_Exercise aim_
Continue the passage on the Texas Senate's passage of the SB 4 congressional map, starting after its final sentence.

_Reading text_
+-------+

SB 4, King told colleagues, "is the companion to HB 4, line for line, which passed out of the House Committee on 08/02/2025." King said the map is based on the 2020 census and was designed to meet one-person, one-vote population equality and to "elect more Republicans to the U. S. Congress." The bill passed final passage on a recorded vote of 19 ayes, 2 nays, 9 absent and was declared finally passed by the Secretary.

Why it matters: redrawing congressional districts changes who votes together and can change which party is likely to win a seat. King told senators the map was built on political performance and not on race, describing compactness as a further aim after public testimony criticized some current district shapes.

On the floor, King summarized the process that produced SB 4: the Senate used 2020 census data and held multiple regional and Capitol hearings, including invited testimony from organizations such as MALDEF, NAACP, LULAC and Asian Americans Advancing Justice, and heard from members of Congress. "Since 2020, the Senate has held 21 regional and other public hearings," he said, and during the special session the Senate committee held six hearings that produced thousands of livestream views and hundreds of witnesses.

+-------+

_Extracted information_
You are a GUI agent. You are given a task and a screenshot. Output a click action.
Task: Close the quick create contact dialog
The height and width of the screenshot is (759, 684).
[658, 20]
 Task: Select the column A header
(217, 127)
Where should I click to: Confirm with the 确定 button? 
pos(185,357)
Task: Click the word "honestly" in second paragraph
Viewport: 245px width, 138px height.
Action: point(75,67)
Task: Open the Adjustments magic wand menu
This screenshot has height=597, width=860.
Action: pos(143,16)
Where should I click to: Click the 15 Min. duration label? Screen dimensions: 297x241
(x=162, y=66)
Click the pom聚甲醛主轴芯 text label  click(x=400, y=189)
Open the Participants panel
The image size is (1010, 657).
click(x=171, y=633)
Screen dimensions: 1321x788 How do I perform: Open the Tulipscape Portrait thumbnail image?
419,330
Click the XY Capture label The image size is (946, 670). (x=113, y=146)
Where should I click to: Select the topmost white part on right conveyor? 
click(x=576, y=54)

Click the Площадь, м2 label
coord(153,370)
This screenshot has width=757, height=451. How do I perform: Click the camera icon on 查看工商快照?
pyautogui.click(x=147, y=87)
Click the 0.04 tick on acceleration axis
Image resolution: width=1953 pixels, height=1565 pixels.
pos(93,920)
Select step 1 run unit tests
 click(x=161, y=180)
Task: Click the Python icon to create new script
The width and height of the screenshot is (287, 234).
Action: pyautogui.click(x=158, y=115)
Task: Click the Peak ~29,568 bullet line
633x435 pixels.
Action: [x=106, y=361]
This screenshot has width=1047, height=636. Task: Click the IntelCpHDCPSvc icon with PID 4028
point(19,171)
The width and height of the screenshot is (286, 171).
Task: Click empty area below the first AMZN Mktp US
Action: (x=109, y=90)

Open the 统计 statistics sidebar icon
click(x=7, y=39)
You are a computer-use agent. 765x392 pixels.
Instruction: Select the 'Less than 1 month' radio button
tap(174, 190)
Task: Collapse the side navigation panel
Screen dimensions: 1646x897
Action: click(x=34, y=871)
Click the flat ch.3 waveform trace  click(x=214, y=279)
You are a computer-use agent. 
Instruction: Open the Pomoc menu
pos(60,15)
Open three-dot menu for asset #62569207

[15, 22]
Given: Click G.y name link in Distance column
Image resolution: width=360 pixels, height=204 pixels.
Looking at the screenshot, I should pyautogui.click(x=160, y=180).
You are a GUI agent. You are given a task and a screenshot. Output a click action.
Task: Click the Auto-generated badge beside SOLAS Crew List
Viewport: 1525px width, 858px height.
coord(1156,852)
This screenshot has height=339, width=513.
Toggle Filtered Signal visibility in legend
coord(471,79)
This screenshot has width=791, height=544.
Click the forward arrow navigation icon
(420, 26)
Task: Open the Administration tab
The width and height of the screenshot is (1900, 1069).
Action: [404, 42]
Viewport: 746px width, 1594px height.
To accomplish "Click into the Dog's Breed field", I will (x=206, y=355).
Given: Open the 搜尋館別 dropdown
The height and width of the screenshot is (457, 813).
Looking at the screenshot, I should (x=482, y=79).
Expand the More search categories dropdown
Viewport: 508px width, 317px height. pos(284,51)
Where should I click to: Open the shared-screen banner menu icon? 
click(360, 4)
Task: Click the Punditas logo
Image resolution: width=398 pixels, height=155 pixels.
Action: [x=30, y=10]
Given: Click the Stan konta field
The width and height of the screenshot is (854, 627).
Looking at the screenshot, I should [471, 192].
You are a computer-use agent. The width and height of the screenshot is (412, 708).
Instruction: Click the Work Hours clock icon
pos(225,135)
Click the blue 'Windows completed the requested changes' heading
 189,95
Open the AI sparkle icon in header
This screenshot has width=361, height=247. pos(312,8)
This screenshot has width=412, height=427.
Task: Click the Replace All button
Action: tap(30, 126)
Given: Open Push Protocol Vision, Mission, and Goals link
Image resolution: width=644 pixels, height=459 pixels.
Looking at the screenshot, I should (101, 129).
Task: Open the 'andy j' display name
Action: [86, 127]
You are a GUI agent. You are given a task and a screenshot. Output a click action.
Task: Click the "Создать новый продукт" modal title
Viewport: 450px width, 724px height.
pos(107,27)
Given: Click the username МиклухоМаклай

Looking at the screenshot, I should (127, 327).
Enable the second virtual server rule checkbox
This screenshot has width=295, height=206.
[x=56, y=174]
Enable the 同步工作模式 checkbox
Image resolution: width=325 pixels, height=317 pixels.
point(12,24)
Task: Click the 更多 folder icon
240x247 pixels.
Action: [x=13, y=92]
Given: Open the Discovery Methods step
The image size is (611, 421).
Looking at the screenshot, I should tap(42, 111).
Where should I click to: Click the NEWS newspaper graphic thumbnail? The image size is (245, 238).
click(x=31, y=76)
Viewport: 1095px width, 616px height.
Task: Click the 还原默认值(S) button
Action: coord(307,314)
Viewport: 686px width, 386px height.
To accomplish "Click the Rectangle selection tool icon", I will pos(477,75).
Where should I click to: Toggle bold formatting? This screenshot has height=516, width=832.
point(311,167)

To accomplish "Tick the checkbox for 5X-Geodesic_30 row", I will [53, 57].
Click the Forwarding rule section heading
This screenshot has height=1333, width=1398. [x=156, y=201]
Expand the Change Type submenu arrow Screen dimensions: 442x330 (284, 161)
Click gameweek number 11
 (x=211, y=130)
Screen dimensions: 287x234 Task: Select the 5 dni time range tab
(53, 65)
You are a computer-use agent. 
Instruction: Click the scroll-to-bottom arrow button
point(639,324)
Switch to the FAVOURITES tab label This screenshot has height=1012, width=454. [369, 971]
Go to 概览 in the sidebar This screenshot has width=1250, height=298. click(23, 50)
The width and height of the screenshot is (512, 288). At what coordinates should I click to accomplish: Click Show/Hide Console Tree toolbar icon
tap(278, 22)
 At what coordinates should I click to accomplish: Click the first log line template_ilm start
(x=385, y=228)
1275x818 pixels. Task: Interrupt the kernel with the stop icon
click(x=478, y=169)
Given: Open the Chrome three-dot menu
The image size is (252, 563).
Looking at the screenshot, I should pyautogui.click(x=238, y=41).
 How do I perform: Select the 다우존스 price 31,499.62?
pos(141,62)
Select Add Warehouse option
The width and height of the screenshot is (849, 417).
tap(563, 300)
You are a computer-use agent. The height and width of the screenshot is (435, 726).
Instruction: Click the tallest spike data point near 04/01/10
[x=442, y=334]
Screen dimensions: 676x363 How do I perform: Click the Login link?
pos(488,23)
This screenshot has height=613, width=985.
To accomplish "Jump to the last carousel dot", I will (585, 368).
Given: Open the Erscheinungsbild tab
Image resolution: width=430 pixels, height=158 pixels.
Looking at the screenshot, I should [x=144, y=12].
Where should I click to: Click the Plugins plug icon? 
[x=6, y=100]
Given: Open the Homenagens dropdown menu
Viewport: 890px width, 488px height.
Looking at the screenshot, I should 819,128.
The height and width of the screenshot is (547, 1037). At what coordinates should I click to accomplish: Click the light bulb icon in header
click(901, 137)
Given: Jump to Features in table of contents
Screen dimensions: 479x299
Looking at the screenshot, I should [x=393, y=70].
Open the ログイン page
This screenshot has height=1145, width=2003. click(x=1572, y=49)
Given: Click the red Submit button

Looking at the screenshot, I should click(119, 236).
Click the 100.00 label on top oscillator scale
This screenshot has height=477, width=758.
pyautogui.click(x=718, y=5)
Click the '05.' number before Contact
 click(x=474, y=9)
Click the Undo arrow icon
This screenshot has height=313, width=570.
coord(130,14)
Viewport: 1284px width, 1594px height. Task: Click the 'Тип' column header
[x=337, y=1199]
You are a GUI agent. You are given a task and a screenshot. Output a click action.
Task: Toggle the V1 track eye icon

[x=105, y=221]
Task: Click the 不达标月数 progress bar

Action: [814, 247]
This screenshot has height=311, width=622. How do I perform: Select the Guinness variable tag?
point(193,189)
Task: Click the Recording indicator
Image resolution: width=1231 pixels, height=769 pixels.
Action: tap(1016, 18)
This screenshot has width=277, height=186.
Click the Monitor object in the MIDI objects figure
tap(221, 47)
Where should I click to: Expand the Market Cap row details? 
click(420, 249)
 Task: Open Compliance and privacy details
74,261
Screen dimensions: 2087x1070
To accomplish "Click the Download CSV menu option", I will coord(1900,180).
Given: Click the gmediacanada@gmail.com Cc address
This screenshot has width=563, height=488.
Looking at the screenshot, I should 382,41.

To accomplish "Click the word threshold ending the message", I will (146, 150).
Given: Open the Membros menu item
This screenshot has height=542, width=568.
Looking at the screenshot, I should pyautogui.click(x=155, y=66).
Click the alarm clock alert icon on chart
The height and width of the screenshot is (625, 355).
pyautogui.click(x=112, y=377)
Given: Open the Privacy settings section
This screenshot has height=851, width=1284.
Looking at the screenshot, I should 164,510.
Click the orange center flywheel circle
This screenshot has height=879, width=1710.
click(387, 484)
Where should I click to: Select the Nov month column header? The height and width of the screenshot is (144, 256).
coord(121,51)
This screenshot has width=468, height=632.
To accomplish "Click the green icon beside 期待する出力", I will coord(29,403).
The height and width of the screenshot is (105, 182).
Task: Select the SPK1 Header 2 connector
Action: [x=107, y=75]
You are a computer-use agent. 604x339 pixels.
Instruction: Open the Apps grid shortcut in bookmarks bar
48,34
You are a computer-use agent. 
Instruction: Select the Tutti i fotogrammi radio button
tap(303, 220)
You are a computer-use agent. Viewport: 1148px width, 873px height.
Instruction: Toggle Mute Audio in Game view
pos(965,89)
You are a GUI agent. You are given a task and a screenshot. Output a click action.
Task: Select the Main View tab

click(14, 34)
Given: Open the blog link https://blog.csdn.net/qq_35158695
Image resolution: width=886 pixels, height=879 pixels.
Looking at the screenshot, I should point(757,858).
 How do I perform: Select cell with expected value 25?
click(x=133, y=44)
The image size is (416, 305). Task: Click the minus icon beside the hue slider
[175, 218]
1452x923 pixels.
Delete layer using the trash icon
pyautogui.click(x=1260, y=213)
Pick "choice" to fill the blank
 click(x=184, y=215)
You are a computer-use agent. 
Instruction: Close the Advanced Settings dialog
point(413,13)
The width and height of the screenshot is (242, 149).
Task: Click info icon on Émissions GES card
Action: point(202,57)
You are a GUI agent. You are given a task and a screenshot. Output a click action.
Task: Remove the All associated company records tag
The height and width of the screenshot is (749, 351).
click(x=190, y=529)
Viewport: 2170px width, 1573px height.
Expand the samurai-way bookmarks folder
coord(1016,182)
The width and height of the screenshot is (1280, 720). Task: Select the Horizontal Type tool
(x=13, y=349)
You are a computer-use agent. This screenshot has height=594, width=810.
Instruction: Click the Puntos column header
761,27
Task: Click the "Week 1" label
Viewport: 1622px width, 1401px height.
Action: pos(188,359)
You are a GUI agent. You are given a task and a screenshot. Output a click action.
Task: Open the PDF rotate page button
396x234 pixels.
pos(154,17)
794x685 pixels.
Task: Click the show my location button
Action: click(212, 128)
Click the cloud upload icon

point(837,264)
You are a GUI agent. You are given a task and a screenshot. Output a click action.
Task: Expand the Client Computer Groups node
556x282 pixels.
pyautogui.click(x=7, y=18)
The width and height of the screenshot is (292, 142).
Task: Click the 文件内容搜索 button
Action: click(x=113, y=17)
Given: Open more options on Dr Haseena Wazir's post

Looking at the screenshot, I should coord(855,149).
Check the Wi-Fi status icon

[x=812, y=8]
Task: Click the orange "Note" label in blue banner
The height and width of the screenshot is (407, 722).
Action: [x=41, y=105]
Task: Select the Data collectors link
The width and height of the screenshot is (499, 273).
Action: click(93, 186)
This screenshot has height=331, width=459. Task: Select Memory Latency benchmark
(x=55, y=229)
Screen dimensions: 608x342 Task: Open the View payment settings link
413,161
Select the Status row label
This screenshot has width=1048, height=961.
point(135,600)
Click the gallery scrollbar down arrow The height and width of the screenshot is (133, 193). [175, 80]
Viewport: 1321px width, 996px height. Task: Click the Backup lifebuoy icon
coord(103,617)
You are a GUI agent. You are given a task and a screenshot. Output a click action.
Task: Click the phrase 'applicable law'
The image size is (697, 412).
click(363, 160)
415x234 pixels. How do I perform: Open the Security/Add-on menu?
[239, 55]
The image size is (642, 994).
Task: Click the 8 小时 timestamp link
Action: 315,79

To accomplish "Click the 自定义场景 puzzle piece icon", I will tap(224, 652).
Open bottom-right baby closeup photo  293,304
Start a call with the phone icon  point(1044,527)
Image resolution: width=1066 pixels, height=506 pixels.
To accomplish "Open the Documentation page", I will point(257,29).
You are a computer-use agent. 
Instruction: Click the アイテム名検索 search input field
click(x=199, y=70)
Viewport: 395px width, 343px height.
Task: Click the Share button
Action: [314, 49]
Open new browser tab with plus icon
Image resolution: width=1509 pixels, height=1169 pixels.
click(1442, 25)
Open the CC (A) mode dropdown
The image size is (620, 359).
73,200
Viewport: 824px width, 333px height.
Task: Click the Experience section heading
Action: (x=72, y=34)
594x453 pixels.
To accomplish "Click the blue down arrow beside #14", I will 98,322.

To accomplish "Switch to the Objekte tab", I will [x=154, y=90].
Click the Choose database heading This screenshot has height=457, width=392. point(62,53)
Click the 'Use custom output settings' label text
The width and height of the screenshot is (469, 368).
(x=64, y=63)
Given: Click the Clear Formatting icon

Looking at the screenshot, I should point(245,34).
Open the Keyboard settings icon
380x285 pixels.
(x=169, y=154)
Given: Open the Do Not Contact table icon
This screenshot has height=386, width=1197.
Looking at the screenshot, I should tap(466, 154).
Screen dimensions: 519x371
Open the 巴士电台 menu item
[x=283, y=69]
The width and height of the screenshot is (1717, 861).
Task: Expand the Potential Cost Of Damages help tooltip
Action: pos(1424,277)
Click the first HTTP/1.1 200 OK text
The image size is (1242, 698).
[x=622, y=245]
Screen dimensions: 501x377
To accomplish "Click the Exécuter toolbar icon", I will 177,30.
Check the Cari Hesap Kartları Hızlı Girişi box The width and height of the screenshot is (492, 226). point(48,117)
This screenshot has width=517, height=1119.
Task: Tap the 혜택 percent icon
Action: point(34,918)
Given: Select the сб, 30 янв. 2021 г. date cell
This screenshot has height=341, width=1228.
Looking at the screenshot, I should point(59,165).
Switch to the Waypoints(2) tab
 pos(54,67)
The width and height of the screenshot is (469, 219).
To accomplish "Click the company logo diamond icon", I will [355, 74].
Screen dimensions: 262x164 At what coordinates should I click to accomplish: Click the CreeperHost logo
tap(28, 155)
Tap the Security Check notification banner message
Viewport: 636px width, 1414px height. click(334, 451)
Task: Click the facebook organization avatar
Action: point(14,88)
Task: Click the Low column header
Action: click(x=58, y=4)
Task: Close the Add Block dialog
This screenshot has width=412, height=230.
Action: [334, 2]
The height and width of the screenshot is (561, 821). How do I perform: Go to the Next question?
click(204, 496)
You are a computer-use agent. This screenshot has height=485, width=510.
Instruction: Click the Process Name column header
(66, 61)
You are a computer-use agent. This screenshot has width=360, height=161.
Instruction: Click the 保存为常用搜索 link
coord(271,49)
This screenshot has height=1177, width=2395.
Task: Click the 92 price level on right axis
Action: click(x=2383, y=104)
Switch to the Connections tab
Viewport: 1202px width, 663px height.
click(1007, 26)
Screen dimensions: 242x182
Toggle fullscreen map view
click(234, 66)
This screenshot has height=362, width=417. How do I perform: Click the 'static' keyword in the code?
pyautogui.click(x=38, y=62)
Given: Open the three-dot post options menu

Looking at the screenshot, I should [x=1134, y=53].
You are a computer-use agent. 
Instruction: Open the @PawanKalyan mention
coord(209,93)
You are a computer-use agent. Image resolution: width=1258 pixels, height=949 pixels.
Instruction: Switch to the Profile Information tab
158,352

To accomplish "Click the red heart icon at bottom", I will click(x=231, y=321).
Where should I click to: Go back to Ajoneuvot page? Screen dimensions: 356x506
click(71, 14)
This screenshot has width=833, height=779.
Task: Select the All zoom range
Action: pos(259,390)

+-------+

_Result_
King repeatedly defended the legal basis for the plan, telling senators that he had consulted legal counsel and that the plan "complies with all applicable law." He cited the U.S. Constitution's equal-population standard, and the floor record referenced high court decisions tied to one-person, one-vote principles. King also said the plan is "race blind" in its drafting and that, in his view, no witness had produced data proving intentional racial "packing or cracking." He said the plan makes relatively minor changes to most of the state's 38 congressional districts, with larger changes affecting five districts (CD-9, CD-28, CD-32, CD-34 and CD-35).

Opponents reserved the right to debate the map again in a future special session; Senator Zaffirini signaled she would offer a fuller closing statement in a later session.

What the Senate did: the body suspended rules to take up SB 4, laid the bill out on second reading, moved passage and later completed final passage. The Secretary recorded the final tally as 19 ayes, 2 nays, 9 absent and the bill "is finally passed." The motion history on the floor included a committee report that the Senate Select Committee on congressional redistricting reported SB 4 out with 6 yeas, 1 nay, 1 present not voting and 1 absent in committee.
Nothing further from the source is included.